Civil society members including former chief justice Sushila Karki have said it is unconstitutional to bar anyone from protesting peacefully, accusing the government of showing autocratic character by attempting to silence people.
Addressing a press meet organised by Public Advocacy Forum, a platform of civil society members including former CJ Kalyan Shrestha and Senior Advocate Surendra Bhandari, in the Capital, Karki said it is the streets where people raise their voice when they are not heard. She called it “unfortunate” that the leaders who assumed power through protests were trying to put curbs on the fundamental right to peaceful protest.
Karki slammed the government’s recent decision to allocate only seven places in Kathmandu for protests and to restrict Dr Govinda KC from staging his 15th hunger strike at the Karnali Academy of Health and Sciences in Jumla. After Dr KC’s announcement, the local administration declared prohibited areas and confined him to the local covered hall which lacks even electricity supply.
“It’s the public place where one speaks against injustice.

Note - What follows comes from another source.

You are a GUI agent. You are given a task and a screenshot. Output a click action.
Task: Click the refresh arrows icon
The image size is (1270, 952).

Does this government want someone to raise their voice in the jungle?” she questioned. Karki also shared her observation that the ruling coalition had shattered popular hope that the KP Sharma Oli-led government would do something good, leading the public to generalise that all political leaders demonstrate similar traits while in power.

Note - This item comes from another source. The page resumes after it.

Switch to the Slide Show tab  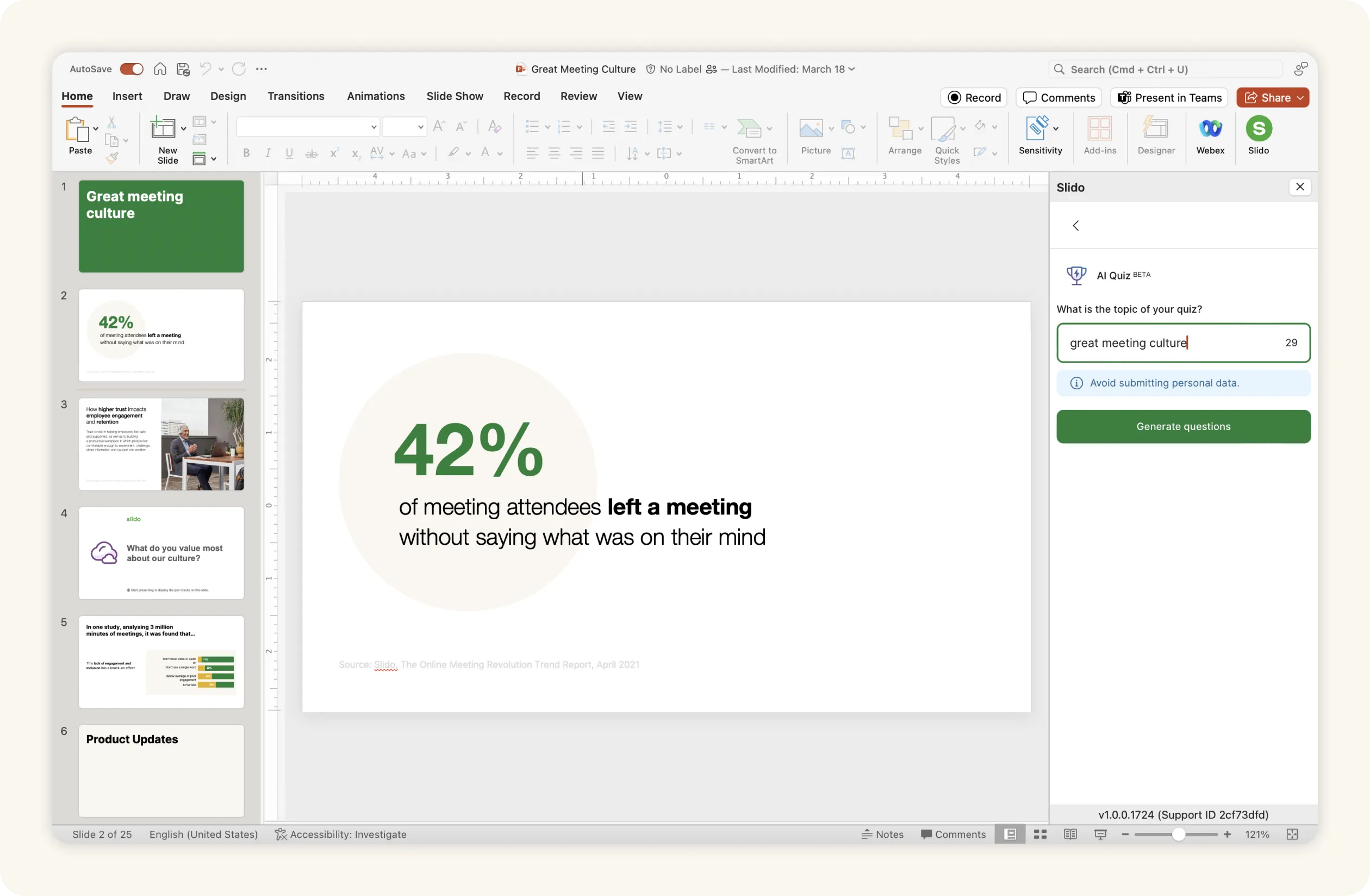click(454, 96)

She also charged the parties with showing dual character when they are in power and in the opposition. Nepali Congress leaders who are queuing to see Ganga Maya Adhikari, who has been on a hunger strike for the last 34 days, did not have the urge to do so when they were in power, Karki remarked. She criticised CPN-UML leaders for their lack of concern for the woman’s fight for justice for the insurgency-era murder of her son Krishna Prasad Adhikari even as they visited her frequently when another party led the government.
Speaking at the programme, former vice-chancellor of Tribhuvan University Kedar Bhakta Mathema said the government had deceived the country by coming up with a new bill on health education going against the provisions of the Health Education Ordinance. The law was based on the report drafted by a panel he led. Mathema said that Dr KC’s demand for a halt to university affiliations for medical colleges in Kathmandu Valley would contribute to decentralisation of medical services in the country.
Currently, the central development region has one medical college for 800,000 people but there is only one for 3.6 million and 2.5 million people in the mid-western and far-western regions, respectively. “How can a medical college which doesn’t have its own hospital produce good doctors?” Mathema questioned.